I have tried to find the preimage of the function on any open subsets of $\mathbb{R}$ such that they are elements of $\tau$ (such that the function takes the range as one of the elements in $\tau$) but it seems to be useless and I have no idea what I should do next. Would anyone please give me some hints on this problem? Thanks!
The continuous functions are exactly the functions which are constant on the sets $[0,\frac{1}{2}]$ and $(\frac{1}{2},1]$. It is easy to check that such functions are indeed continuous. Now we'll show why these are all the continuous functions.

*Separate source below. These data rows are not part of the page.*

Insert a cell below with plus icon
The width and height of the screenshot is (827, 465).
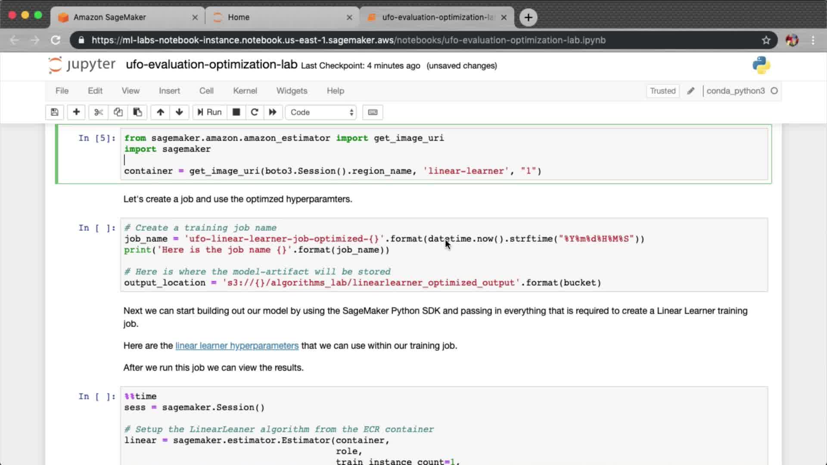tap(76, 112)
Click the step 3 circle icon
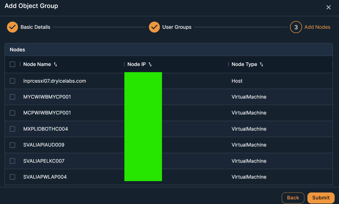Viewport: 339px width, 204px height. point(296,27)
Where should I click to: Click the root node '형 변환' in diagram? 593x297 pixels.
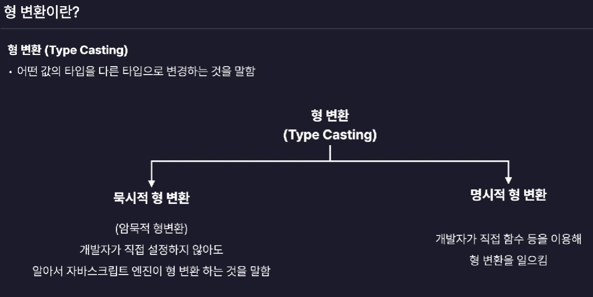(330, 115)
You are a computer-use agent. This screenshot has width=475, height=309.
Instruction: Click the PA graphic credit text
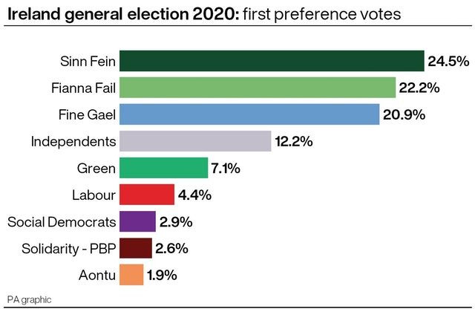point(30,300)
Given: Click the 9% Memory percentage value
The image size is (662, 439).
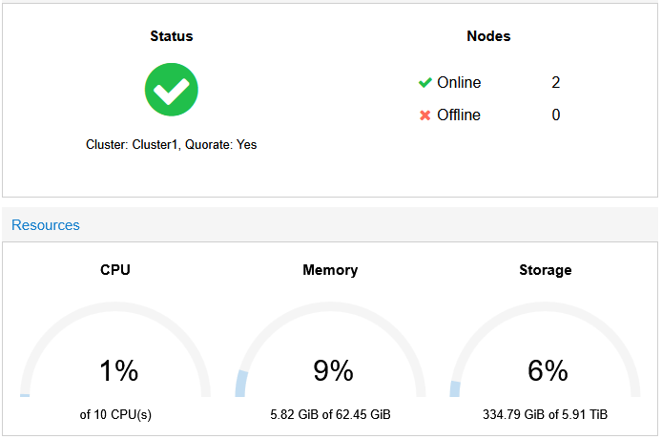Looking at the screenshot, I should click(x=333, y=370).
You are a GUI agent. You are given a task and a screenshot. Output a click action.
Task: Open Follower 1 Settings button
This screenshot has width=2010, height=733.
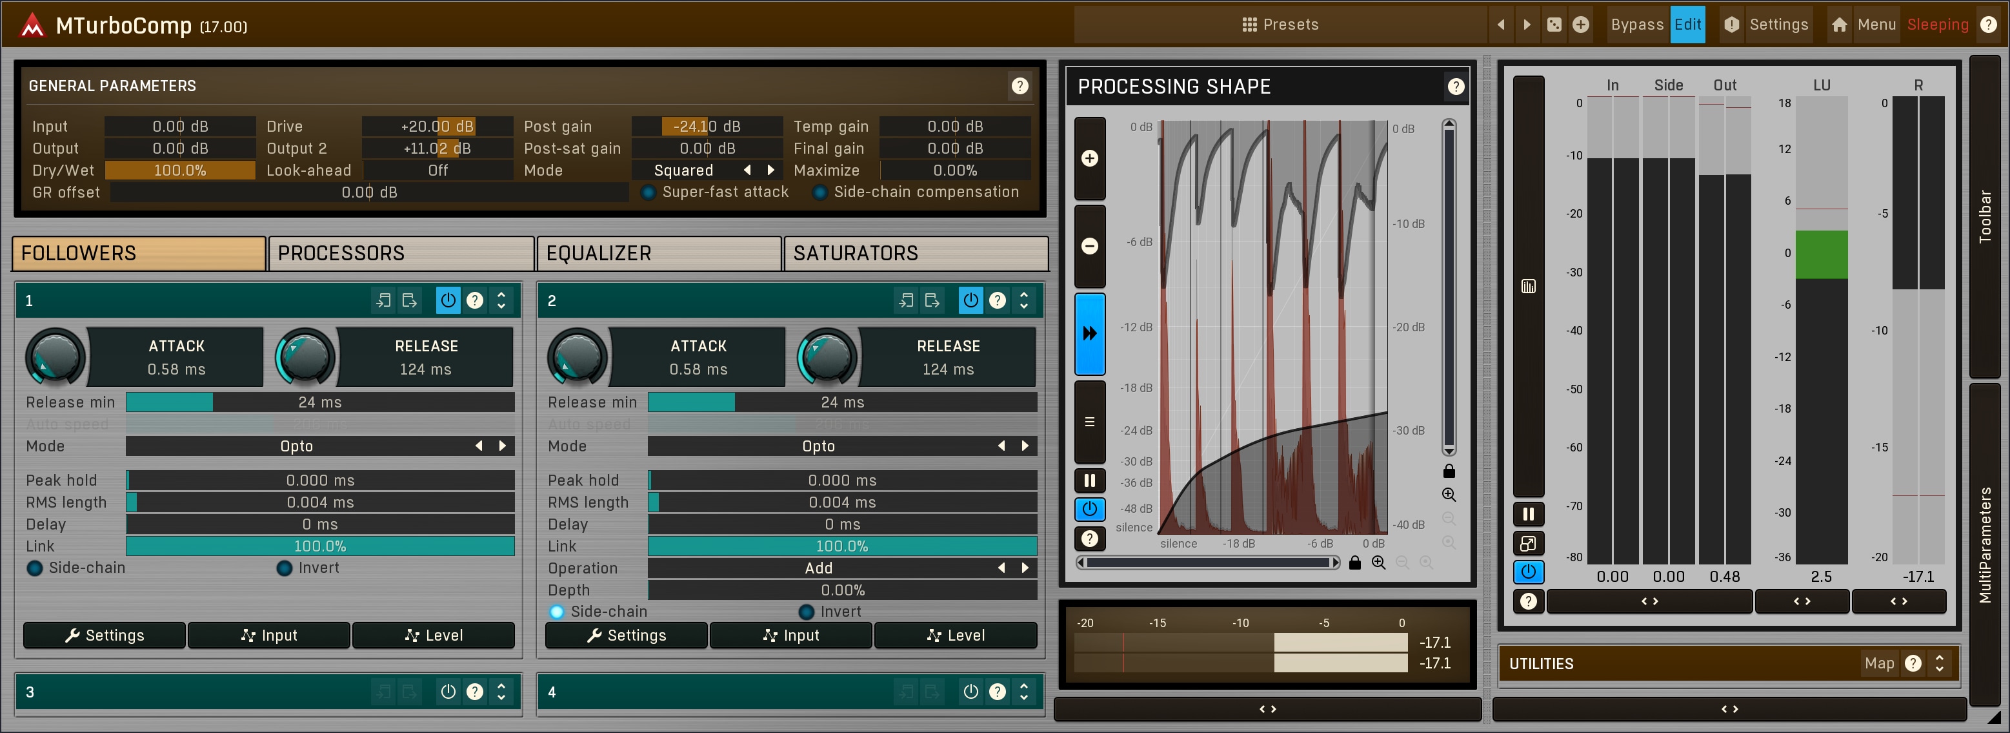[x=105, y=635]
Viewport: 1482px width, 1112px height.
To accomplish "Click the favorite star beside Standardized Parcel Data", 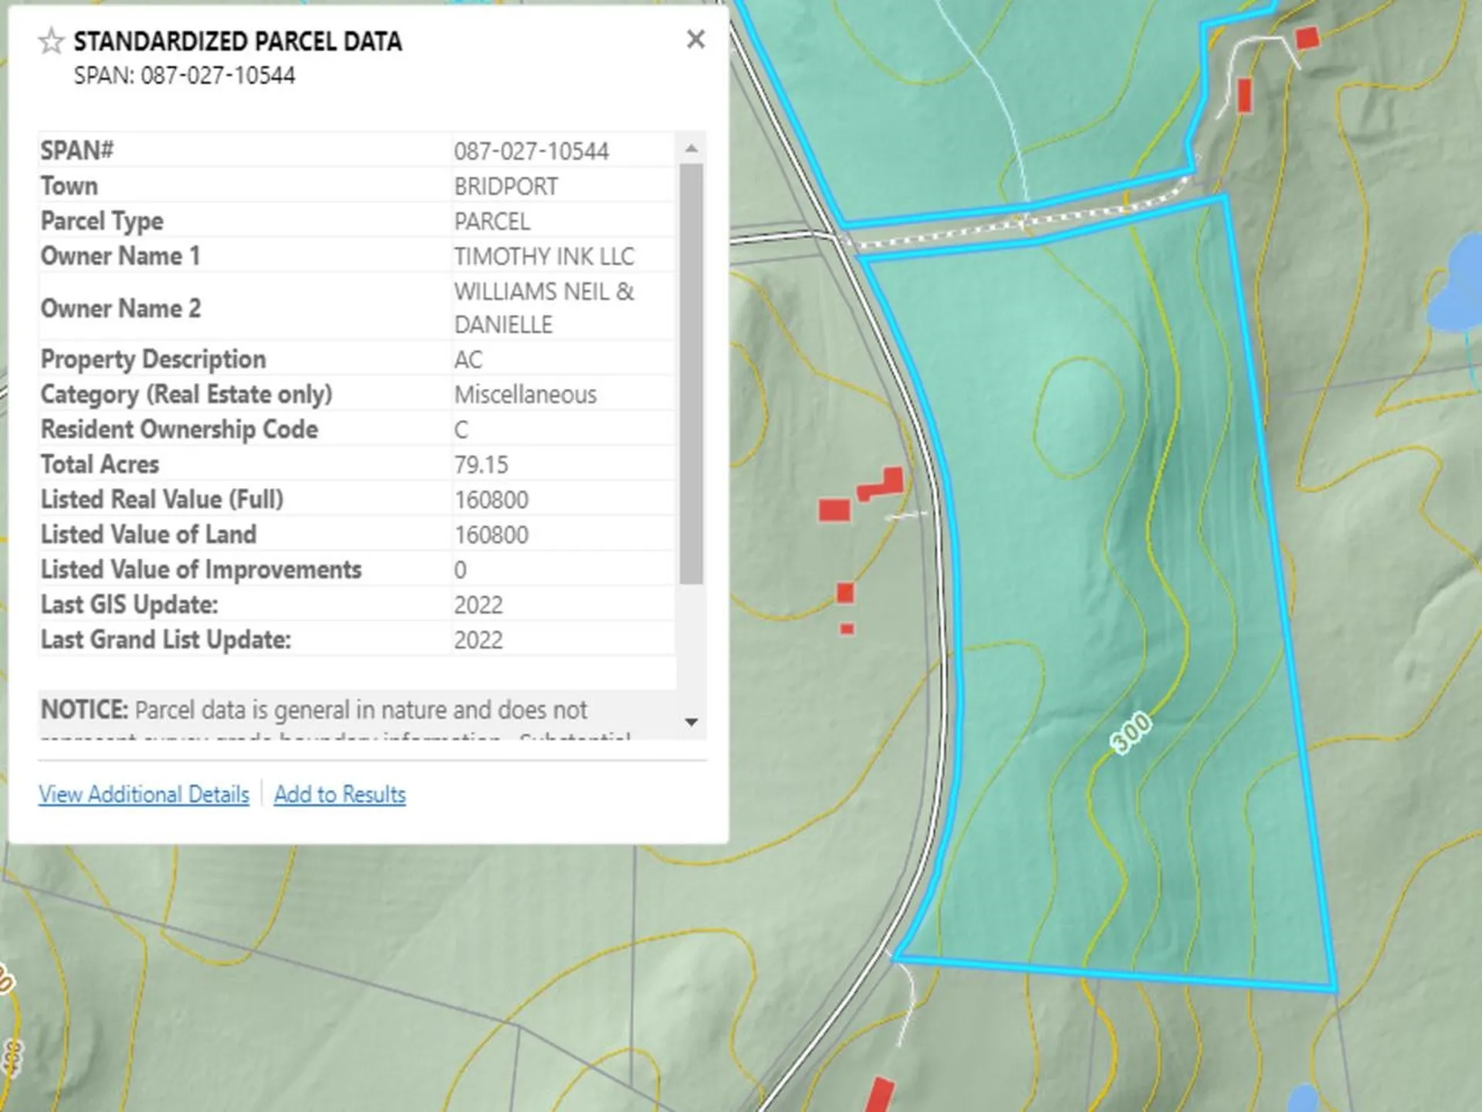I will coord(51,41).
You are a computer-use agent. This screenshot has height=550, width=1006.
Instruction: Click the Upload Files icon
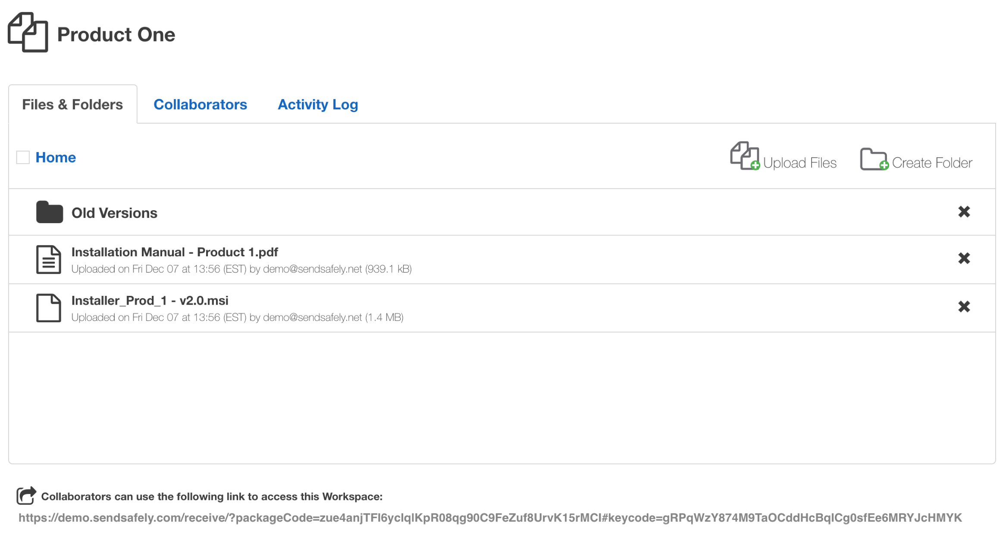pyautogui.click(x=744, y=156)
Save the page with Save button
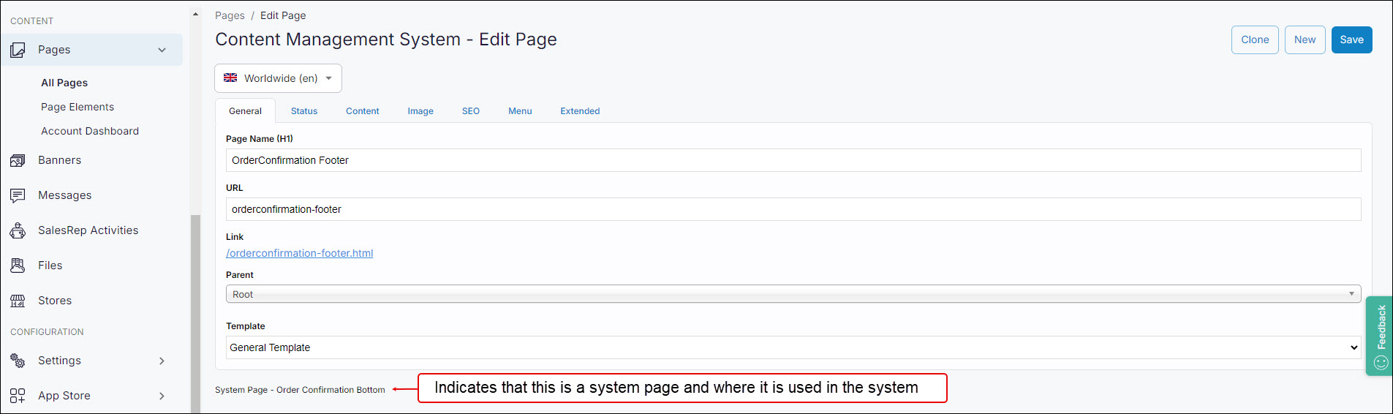 1351,40
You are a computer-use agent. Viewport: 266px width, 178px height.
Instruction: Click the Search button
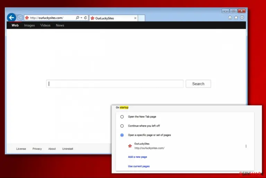(x=198, y=84)
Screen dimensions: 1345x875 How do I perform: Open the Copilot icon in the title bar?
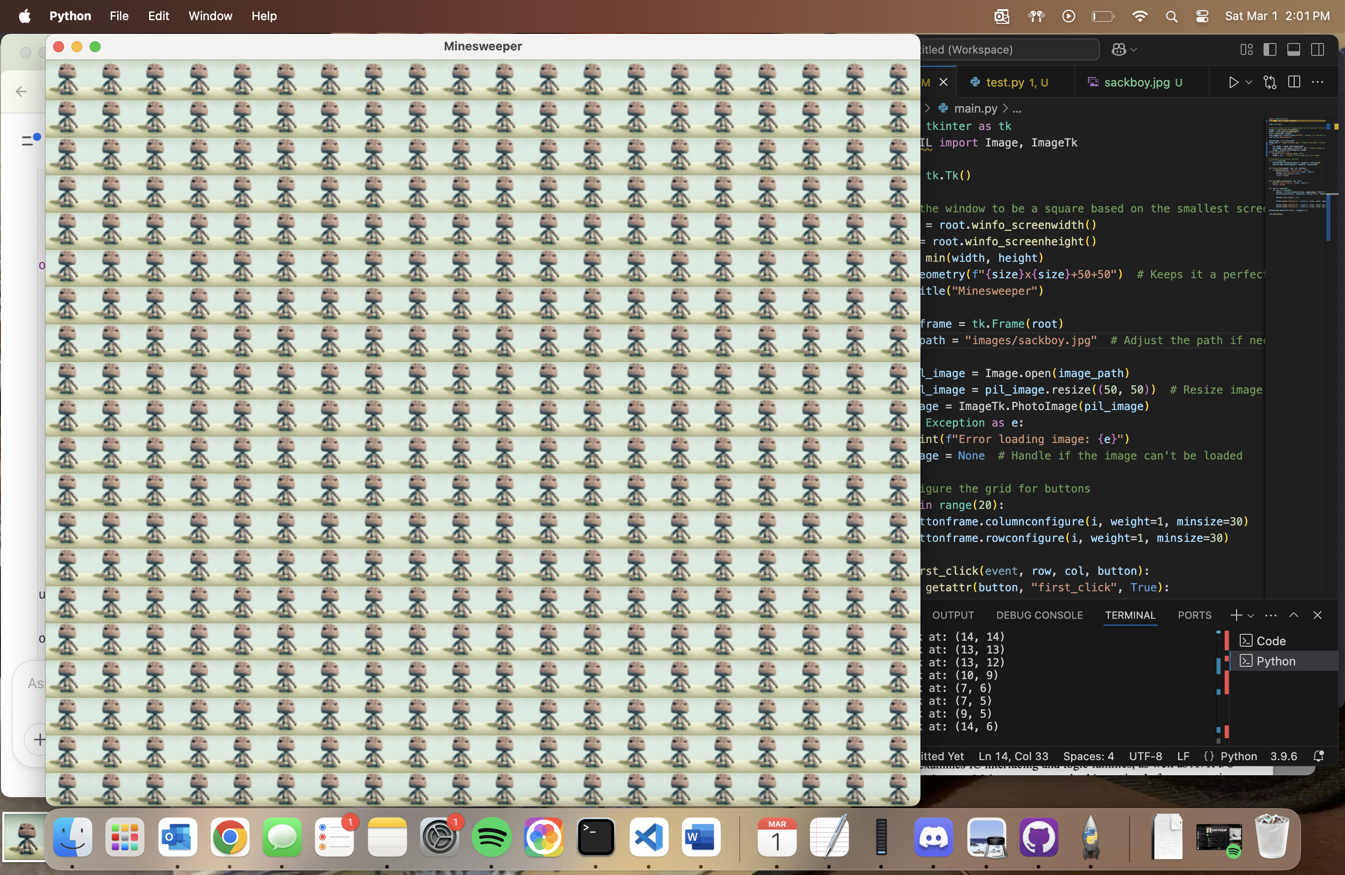point(1118,50)
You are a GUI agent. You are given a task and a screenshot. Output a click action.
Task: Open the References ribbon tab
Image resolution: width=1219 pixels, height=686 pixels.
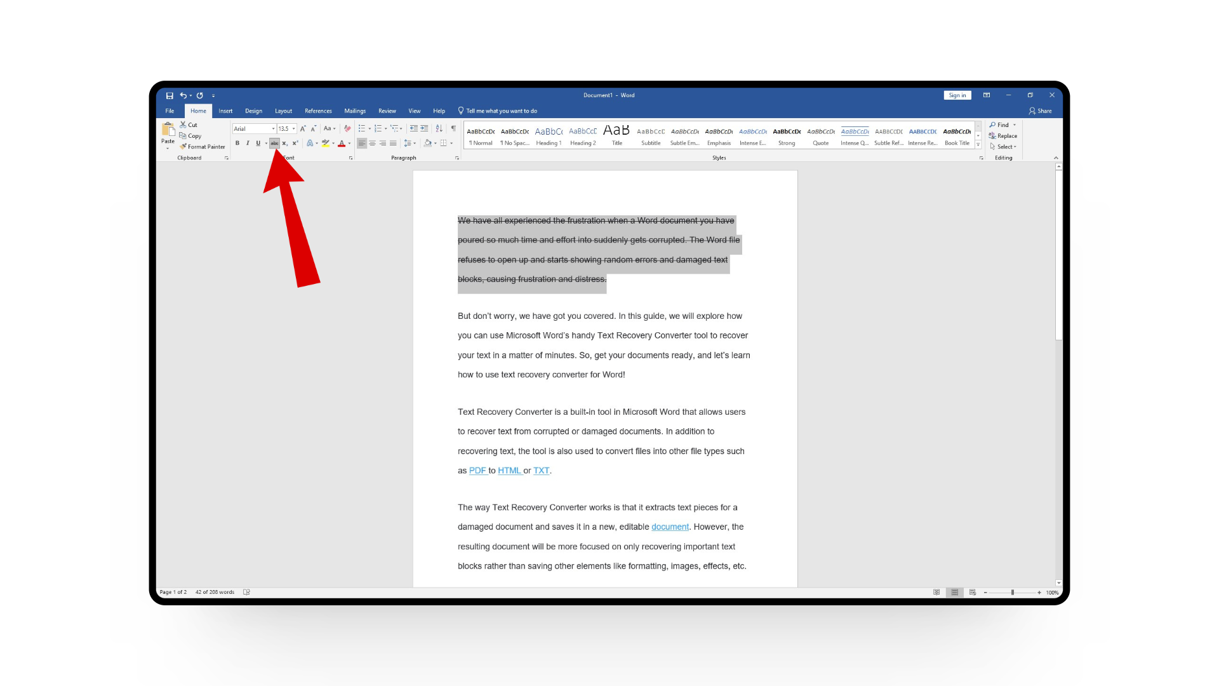tap(318, 111)
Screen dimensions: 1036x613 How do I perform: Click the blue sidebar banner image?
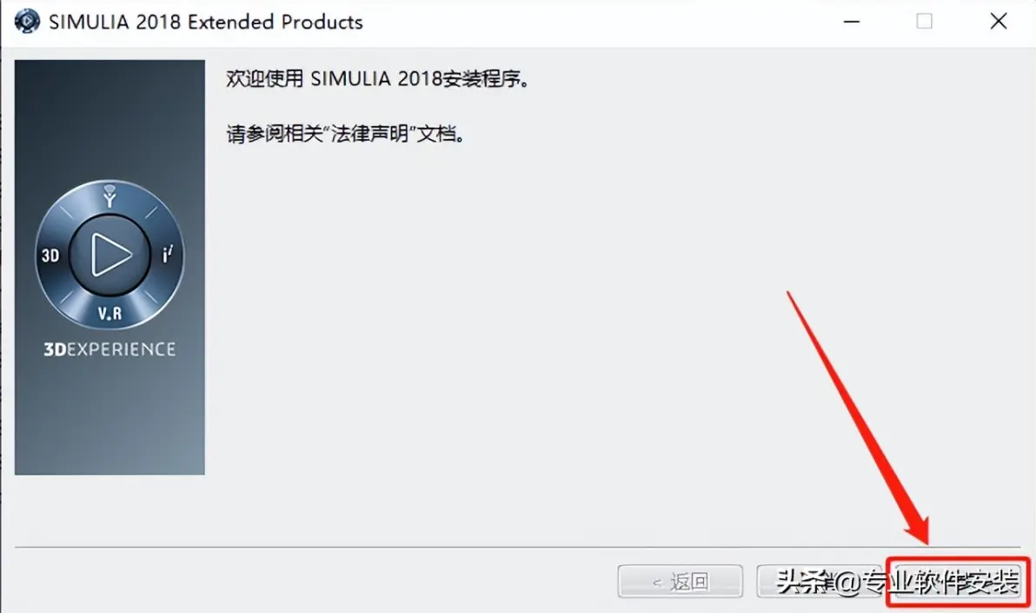(110, 267)
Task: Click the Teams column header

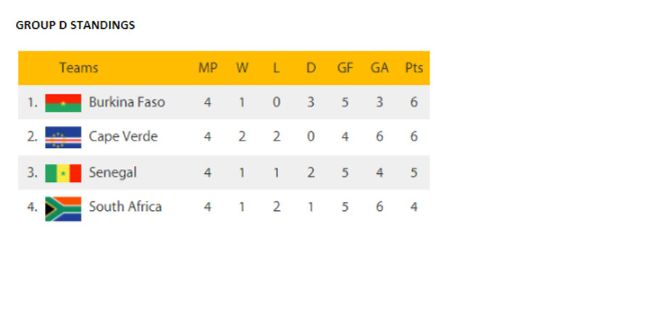Action: click(78, 68)
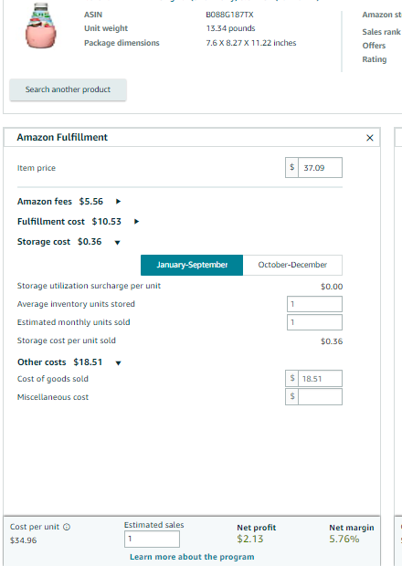Collapse the Storage cost section arrow

pyautogui.click(x=117, y=243)
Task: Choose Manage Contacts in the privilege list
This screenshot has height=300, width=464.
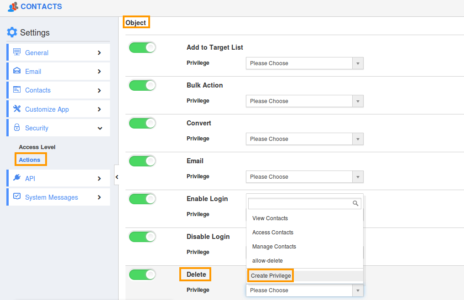Action: 274,246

Suppose $f:X\to\mathbb{R}$ is continuous and we'll show that this function is constant on $[0,\frac{1}{2}]$. Let $x,y\in [0,\frac{1}{2}]$, and write $f(x)=c$. The set $\{c\}$ is closed in $\mathbb{R}$, and by continuity $f^{-1}(c)$ has to be closed in $X$. It is easy to check that the closed sets of $X$ are exactly the elements of $\tau$. Since $x\in f^{-1}(c)$ we know that this inverse image can't be $\emptyset$ or $(\frac{1}{2},1]$. Hence it is either $X$ or $[0,\frac{1}{2}]$, and in either case $y\in f^{-1}(c)$, i.e $f(y)=c$. Similarly we can show that $f$ is constant on $(\frac{1}{2},1]$.